At November’s meeting, it was revealed that £8,927 has gone on solicitors’ fees since September.
And last Wednesday, it was announced that a further £7,944 has been spent.
The group owes the bill to solicitors, having sought legal advice.
It follows more than three years of issues relating to a member of the public, who has reported the parish council to the Information Commissioner’s Office (ICO), Northumbria Police, the external auditors and Northumberland County Council, all of whom decided to take no further action.
A recent decision by the ICO found in the parish council’s favour, concluding that ‘complying with the complainant’s requests would result in a disproportionate and unjustified level of disruption to the council’.
However, at last month’s parish council meeting, it was revealed that the complainant has appealed this decision.
The parish council is to defend this at a first-tier tribunal, which will cost more money in legal fees.
Reflecting on the money spent so far, Coun Steven Bridgett said: “I begrudge allowing the clerk to sign the cheque for this amount of money. We are in a situation and we have to tackle it, but there are many other better things that the council could spend money on.”
New standing orders and financial regulations have been agreed, which will ‘fundamentally change’ how the parish council operates, Coun Bridgett has said.
Among the changes, a new finance and policy committee, as well as a planning and community services committee, have been created, to take certain items of business away from full council meetings.
Coun Steven Bridgett has been appointed as interim chairman of the finance/policy committee, while Coun Helen Walklett is interim chairman of the planning/community services group.
Public question time will now take place before the full parish council meeting starts and only residents living in Rothbury or the Rothbury electoral division will be able to speak.
A few months ago, town councillors and residents from Berwick attended the meeting, which was subsequently halted following an altercation.
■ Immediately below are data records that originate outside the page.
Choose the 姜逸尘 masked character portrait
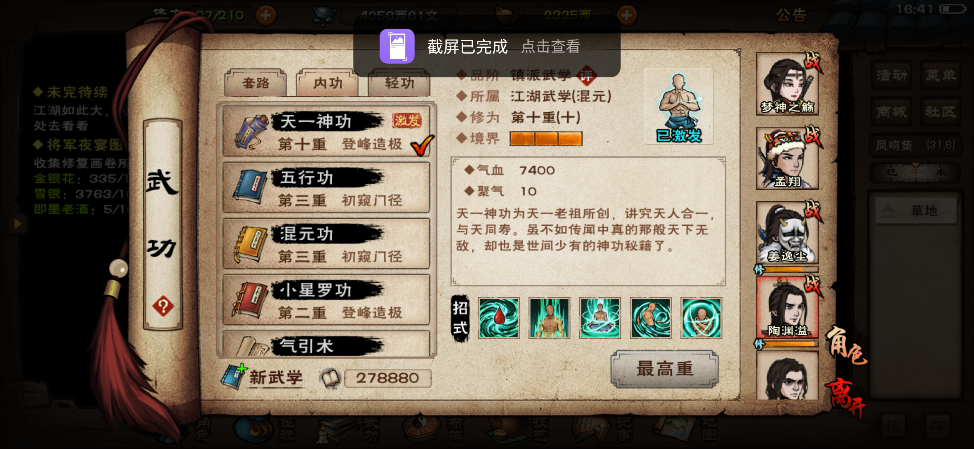Image resolution: width=974 pixels, height=449 pixels. tap(787, 233)
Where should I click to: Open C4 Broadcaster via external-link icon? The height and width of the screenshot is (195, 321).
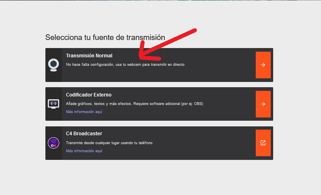(263, 143)
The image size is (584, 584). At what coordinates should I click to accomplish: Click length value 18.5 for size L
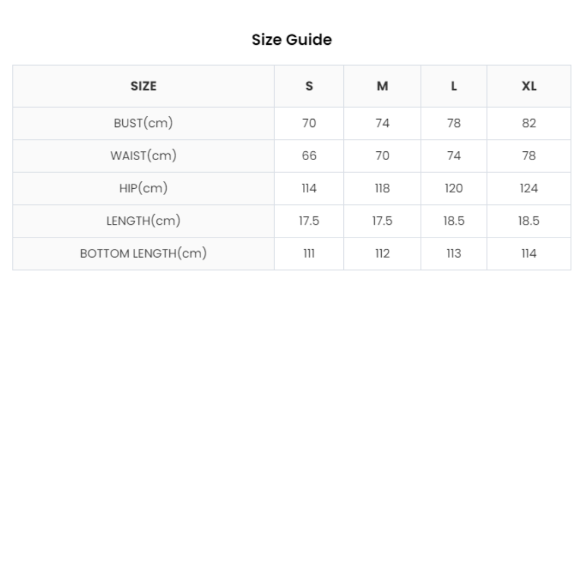(x=454, y=221)
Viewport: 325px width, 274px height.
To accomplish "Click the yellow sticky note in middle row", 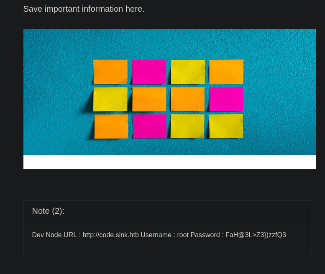I will click(x=110, y=99).
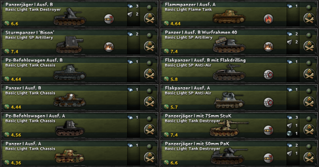Screen dimensions: 319x167
Task: Click upgrade icon for Panzerjäger I mit 50mm PaK
Action: [309, 158]
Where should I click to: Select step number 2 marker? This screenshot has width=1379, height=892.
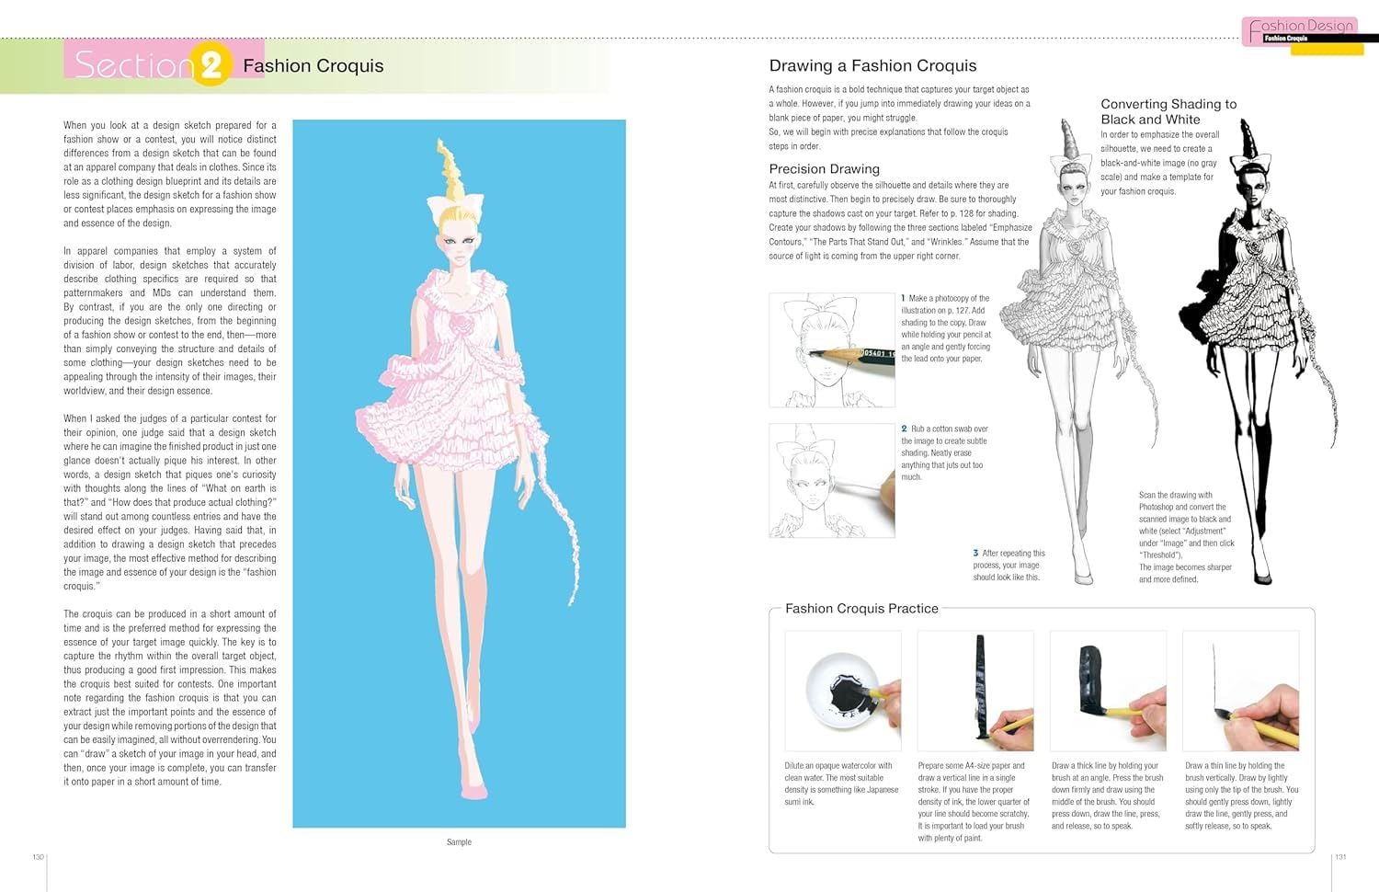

Coun Bridgett said: My view is simple – we are elected by parishioners of the area, so we need to hear from them. I am not interested about what someone from Berwick has to say.”
He added that the changes will create an extra burden for the clerk and a new contract will be drawn up for her.
The village’s drop-in centre must be supported, the meeting heard.
An informal session was held recently to give youngsters the chance to find out more about the service.
Members of the youth service were due to attend and it is hoped that the group can rebuild.
Coun Bridgett said: “There is the potential of support from the county youth service, but it is minimal, so I think we should be looking to help fund the drop-in centre.
“It won’t return to what it was, but we need to provide the young people with something to do and we need to be seen to be proactive.”
Coun Bridgett has suggested that the parish council puts aside money in its 2016/17 budget to appoint a full-time position of village warden.
He said that the person in the job could receive training to be able to issue fixed-penalty notices.
It came after chairman Coun Mark Gilson said that the gardeners in the village had done a fantastic job over the last six weeks, clearing gullies, drains and ditches. He added that the village rarely sees county-council officers in the village doing similar tasks.
Coun Bridgett said: “We are paying too much, especially to Northumberland County Council.
“We need to incorporate a full-time village warden into the forthcoming budget.
“In the winter, the warden could clear and grit paths, especially for elderly residents, and you can employ a village warden to issue fixed-penalty notices to people who park on double-yellow lines and for dog fouling and litter offences.
“You can provide training and empower the village warden to do that.”